Lines from a data source:
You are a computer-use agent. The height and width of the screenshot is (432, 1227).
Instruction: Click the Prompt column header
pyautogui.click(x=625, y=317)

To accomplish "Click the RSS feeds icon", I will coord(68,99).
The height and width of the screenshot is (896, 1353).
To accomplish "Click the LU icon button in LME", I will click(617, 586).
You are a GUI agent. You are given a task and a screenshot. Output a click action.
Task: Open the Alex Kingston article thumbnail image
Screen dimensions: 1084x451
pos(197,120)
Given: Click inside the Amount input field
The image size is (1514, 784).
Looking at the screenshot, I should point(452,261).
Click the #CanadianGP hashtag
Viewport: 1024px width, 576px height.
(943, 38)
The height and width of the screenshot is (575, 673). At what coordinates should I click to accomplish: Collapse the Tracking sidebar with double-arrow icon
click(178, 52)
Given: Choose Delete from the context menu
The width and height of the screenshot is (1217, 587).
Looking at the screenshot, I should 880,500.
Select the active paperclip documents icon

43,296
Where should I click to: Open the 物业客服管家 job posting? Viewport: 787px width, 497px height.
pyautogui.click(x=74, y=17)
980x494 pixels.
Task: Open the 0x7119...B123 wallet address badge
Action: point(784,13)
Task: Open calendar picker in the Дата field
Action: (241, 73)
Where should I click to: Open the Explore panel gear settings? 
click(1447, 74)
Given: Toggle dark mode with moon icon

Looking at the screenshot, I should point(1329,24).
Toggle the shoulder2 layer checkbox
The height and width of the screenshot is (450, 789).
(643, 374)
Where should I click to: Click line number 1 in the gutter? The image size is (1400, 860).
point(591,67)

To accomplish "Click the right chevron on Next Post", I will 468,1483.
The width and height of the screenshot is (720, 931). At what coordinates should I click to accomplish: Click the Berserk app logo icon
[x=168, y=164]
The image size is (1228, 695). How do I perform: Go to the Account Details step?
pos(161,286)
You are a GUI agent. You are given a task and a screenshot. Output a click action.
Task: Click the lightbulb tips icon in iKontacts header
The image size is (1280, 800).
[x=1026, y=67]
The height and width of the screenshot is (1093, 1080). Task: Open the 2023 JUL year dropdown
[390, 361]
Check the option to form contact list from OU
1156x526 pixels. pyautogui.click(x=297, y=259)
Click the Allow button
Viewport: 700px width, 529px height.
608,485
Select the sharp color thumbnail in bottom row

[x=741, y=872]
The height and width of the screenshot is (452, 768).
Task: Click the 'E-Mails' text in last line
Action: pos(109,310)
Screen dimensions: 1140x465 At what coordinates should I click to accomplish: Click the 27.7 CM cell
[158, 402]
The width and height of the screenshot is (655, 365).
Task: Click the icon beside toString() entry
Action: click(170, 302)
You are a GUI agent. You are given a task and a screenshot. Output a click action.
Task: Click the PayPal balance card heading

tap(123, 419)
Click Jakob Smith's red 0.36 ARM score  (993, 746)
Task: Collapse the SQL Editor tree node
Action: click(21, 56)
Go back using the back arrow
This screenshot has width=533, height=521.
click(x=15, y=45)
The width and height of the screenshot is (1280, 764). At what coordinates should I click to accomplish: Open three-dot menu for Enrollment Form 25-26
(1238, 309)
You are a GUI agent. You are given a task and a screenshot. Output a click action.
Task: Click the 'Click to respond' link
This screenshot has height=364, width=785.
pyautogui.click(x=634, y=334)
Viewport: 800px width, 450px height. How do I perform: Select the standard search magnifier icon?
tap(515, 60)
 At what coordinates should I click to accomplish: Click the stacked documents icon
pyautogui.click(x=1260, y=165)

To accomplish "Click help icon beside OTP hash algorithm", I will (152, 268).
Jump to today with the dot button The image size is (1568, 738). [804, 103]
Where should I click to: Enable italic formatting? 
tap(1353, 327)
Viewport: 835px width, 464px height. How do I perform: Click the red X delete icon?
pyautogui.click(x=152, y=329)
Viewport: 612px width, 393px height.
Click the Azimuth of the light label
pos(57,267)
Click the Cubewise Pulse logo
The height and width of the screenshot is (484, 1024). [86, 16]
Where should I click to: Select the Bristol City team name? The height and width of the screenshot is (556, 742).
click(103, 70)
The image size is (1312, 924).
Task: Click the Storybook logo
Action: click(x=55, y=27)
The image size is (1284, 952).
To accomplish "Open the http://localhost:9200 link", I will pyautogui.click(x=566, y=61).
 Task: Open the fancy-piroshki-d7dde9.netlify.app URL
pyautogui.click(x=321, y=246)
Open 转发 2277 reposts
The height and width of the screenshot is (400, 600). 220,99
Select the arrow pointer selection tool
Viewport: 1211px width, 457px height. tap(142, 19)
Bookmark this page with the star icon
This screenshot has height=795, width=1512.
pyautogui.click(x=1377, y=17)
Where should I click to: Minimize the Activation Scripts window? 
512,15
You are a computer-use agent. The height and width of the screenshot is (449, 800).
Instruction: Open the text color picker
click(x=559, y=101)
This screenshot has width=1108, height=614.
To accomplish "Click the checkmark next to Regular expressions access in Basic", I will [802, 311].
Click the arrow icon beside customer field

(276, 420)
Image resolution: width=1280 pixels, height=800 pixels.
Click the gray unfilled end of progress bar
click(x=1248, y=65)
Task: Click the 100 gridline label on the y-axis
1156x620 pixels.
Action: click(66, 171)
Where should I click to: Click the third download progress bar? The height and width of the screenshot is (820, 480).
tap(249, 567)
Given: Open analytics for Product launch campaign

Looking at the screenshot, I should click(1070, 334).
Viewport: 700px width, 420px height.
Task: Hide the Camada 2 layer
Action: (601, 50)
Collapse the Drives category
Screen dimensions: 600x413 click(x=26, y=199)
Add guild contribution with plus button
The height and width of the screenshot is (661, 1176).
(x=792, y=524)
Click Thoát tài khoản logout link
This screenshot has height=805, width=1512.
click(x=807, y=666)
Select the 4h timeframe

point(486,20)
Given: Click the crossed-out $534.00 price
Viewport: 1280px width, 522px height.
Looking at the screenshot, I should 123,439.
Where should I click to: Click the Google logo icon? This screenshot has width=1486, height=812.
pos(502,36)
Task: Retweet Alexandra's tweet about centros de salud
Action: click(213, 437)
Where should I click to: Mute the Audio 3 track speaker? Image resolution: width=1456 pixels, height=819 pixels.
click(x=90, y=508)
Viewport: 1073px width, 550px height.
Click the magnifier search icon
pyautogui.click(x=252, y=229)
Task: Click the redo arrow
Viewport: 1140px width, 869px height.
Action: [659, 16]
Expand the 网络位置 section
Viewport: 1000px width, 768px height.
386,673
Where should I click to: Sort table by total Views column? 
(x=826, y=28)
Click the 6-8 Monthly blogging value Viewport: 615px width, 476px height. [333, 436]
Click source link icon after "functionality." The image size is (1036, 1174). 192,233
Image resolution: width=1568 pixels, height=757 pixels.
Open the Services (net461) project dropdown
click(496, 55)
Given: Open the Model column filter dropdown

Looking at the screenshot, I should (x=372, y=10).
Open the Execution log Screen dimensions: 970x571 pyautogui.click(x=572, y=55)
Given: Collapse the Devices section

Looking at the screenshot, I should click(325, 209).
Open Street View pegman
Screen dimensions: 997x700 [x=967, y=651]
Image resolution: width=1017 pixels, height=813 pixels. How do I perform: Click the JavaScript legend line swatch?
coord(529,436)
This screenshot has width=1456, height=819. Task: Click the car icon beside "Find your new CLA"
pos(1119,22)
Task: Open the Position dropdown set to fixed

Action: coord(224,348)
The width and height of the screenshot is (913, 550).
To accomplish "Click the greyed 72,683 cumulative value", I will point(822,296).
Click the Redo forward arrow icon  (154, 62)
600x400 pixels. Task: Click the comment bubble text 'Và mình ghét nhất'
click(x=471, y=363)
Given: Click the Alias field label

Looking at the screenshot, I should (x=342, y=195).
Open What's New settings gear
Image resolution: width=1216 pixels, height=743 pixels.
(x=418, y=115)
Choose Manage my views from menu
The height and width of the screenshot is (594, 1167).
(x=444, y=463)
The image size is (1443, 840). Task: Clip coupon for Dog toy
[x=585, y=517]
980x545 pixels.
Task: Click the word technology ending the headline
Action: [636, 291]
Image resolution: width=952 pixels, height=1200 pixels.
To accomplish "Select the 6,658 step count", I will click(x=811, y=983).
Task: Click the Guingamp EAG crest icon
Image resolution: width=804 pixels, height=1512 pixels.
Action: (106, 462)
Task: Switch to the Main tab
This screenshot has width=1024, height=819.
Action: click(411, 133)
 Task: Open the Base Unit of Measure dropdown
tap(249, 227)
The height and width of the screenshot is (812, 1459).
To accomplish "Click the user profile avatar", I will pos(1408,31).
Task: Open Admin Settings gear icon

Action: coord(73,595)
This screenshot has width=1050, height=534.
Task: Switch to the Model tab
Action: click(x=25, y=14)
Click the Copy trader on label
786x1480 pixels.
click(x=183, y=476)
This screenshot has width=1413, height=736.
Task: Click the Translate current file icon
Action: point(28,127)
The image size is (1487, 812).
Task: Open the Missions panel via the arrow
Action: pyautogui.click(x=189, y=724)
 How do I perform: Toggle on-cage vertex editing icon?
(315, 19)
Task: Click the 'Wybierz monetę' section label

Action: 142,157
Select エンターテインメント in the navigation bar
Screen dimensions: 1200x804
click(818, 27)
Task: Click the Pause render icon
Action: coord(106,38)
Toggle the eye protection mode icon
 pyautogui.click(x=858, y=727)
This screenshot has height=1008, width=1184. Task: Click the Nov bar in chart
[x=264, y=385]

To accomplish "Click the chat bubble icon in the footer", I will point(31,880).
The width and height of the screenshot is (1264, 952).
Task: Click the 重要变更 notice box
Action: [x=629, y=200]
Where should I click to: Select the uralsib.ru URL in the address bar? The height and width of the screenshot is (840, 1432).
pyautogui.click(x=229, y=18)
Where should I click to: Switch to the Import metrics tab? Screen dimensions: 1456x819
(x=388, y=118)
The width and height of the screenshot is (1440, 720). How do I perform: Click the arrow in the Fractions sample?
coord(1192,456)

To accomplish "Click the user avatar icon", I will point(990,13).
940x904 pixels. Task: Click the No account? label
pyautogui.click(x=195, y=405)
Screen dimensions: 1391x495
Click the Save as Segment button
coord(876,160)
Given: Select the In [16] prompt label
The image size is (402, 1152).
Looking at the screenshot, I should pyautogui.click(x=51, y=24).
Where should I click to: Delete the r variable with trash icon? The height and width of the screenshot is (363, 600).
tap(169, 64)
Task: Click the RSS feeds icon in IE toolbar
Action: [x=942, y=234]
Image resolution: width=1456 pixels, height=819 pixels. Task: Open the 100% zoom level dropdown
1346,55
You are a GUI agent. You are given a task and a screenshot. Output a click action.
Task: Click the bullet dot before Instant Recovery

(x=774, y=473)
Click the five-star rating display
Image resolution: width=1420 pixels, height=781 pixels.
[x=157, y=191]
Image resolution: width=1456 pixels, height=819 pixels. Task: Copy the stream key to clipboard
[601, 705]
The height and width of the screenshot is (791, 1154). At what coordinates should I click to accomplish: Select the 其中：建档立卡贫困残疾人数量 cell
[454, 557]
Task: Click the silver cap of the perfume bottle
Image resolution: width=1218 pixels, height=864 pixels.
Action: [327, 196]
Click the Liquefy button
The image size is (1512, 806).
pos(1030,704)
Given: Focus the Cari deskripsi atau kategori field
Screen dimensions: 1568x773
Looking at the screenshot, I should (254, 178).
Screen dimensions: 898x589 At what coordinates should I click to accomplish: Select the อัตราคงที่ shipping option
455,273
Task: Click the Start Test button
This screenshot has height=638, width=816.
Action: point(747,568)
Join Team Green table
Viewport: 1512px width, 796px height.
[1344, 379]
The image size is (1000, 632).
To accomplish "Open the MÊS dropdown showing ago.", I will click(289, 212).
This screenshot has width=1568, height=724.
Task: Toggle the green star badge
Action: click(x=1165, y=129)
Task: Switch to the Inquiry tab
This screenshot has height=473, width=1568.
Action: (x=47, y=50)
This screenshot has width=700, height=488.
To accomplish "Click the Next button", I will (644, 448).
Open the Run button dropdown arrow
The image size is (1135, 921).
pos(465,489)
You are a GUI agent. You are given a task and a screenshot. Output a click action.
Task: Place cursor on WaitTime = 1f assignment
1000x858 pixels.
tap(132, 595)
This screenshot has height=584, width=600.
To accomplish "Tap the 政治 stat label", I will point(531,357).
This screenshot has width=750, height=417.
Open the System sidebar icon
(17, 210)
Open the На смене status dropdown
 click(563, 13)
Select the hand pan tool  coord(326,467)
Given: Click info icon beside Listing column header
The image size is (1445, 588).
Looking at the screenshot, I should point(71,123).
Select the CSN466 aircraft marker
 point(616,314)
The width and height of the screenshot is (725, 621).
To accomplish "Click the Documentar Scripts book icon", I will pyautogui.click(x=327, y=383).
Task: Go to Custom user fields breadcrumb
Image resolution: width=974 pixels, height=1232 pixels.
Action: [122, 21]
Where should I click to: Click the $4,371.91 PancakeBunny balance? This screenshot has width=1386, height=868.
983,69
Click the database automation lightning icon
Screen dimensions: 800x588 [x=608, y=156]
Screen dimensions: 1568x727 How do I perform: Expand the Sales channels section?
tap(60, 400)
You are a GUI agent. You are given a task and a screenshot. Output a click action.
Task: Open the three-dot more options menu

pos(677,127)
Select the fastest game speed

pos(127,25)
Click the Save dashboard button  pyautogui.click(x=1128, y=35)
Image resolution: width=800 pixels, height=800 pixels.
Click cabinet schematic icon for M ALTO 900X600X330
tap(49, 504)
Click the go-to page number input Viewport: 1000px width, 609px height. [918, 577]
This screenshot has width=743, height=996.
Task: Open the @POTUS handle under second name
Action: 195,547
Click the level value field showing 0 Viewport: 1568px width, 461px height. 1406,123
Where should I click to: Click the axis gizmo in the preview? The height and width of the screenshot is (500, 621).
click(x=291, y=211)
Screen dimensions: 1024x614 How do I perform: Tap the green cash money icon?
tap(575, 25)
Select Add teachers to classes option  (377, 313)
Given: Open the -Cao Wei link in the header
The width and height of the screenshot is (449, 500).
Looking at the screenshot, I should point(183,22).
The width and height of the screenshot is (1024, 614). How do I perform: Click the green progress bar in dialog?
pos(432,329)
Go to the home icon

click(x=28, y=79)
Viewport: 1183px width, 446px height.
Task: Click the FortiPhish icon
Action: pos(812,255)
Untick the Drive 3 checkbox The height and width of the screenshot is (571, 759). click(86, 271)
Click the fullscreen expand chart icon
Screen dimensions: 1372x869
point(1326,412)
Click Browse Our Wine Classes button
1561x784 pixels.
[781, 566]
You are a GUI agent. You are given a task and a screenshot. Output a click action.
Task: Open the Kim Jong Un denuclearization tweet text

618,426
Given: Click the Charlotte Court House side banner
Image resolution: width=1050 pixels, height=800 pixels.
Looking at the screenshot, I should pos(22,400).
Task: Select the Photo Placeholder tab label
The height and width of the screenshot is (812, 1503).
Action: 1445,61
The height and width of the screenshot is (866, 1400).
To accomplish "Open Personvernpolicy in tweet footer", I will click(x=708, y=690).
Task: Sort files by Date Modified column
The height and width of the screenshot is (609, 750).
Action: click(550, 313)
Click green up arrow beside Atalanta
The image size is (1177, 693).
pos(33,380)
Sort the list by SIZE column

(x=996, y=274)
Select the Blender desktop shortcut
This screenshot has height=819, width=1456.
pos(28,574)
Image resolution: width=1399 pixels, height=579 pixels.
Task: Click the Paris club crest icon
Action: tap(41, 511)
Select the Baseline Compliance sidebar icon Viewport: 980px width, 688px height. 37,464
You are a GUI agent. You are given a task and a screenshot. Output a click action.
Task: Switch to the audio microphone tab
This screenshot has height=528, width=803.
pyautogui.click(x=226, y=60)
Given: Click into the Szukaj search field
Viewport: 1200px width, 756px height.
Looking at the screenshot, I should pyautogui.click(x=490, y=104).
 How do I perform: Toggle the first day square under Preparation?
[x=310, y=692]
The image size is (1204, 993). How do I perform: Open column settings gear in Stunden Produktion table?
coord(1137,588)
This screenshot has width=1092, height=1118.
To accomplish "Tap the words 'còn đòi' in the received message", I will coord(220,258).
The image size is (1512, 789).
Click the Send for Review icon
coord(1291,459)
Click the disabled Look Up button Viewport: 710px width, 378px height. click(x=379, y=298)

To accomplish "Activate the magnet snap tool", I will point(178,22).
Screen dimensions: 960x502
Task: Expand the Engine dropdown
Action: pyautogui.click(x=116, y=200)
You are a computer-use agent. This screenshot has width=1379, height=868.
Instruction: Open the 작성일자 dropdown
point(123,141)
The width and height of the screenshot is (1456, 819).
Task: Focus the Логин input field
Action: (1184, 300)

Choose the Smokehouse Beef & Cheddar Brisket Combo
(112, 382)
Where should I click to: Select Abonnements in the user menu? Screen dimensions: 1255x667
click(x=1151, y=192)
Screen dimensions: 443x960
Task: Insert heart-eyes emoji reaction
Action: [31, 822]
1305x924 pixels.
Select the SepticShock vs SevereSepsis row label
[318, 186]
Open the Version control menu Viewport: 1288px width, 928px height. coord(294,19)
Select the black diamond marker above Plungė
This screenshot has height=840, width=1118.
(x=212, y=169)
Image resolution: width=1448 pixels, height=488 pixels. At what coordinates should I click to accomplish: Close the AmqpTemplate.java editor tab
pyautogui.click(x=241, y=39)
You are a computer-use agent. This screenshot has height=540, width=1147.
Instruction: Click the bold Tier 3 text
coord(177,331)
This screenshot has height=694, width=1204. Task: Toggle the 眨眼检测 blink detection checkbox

▸ **WHAT YOU NEED TO DO**
Reproduce verbatim the lines starting at the line containing "Where should I click to: Open the 物业客服管家" and ending at the line containing "click(1447, 74)", including both of these lines.

▸ **FINISHED ANSWER**
Where should I click to: Open the 物业客服管家 job posting? Viewport: 787px width, 497px height.
pyautogui.click(x=74, y=17)
980x494 pixels.
Task: Open the 0x7119...B123 wallet address badge
Action: point(784,13)
Task: Open calendar picker in the Дата field
Action: (241, 73)
Where should I click to: Open the Explore panel gear settings? 
click(1447, 74)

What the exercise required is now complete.